Every line that contains "screenshot" must be located and copied from the data.

**Task material**
________________________________________

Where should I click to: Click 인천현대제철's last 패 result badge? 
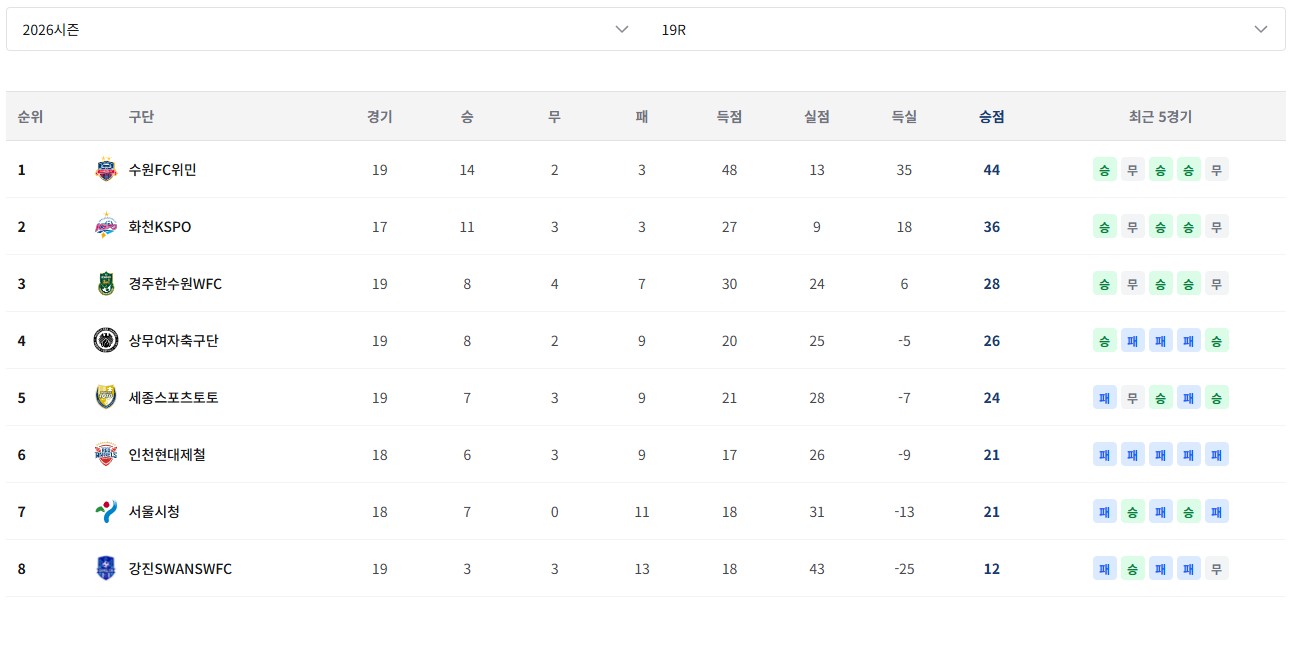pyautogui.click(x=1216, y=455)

________________________________________

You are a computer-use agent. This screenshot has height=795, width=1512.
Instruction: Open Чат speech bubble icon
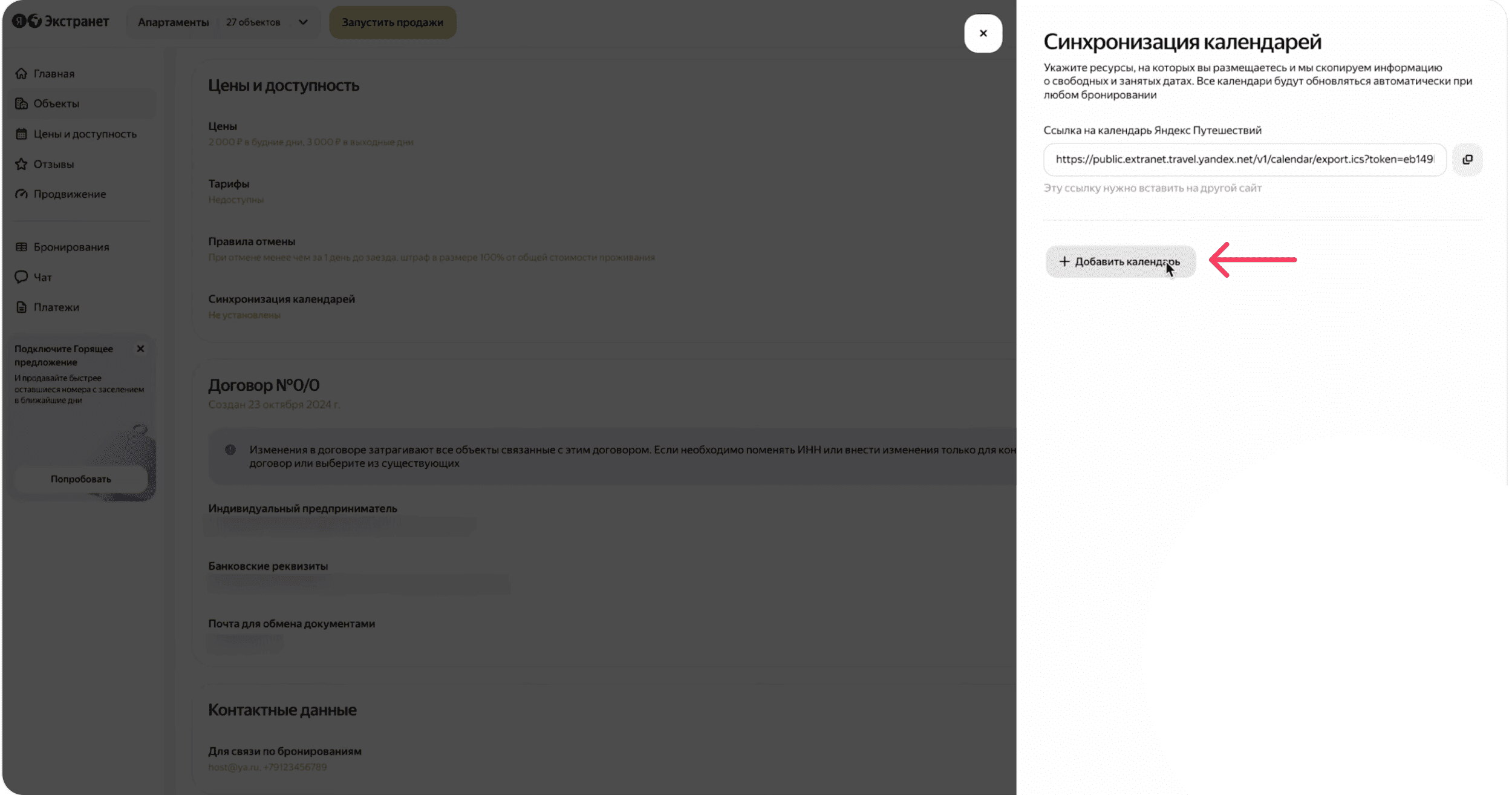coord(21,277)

________________________________________

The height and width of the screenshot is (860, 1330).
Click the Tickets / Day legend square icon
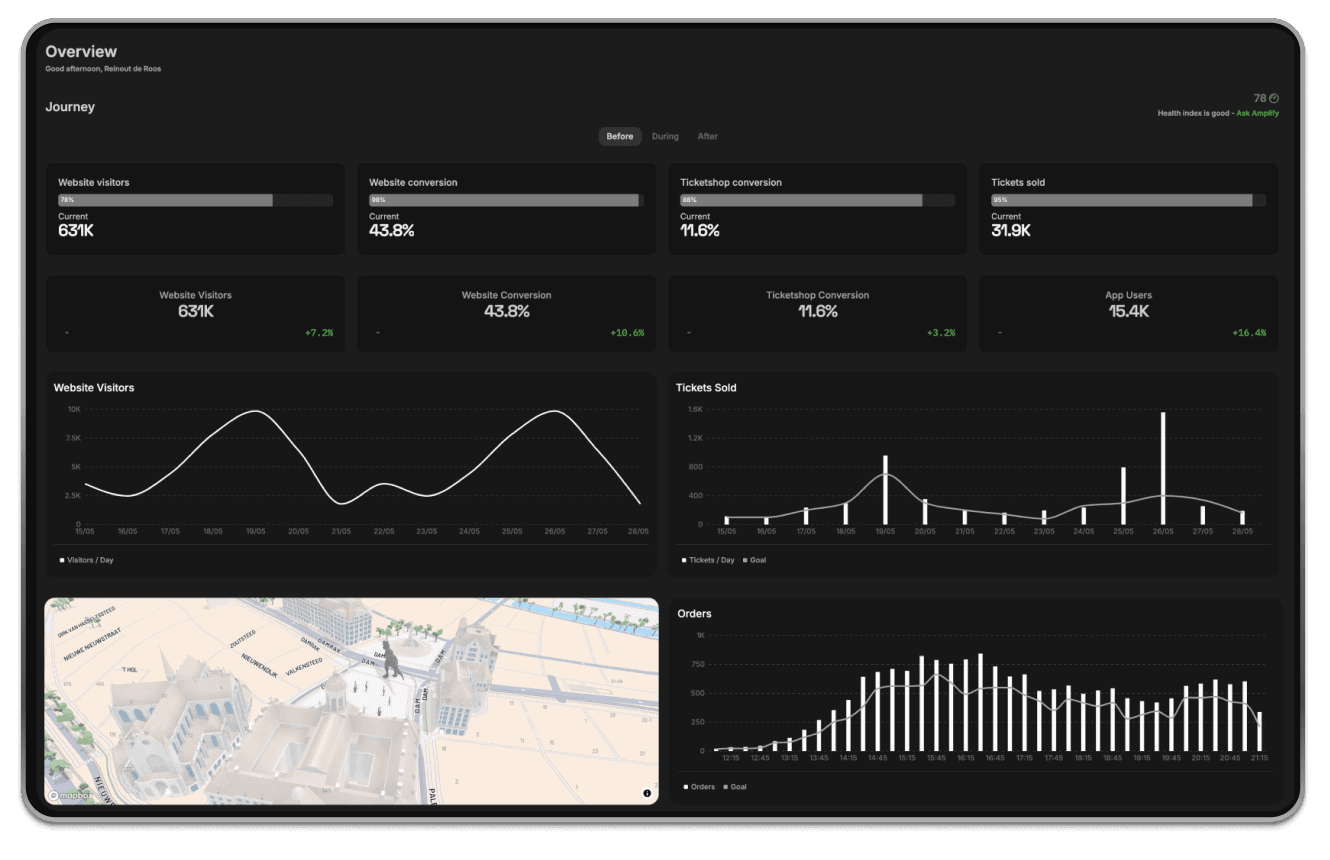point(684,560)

________________________________________

**Answer box**
You are a computer-use agent. This screenshot has height=795, width=1512.
The height and width of the screenshot is (860, 1330).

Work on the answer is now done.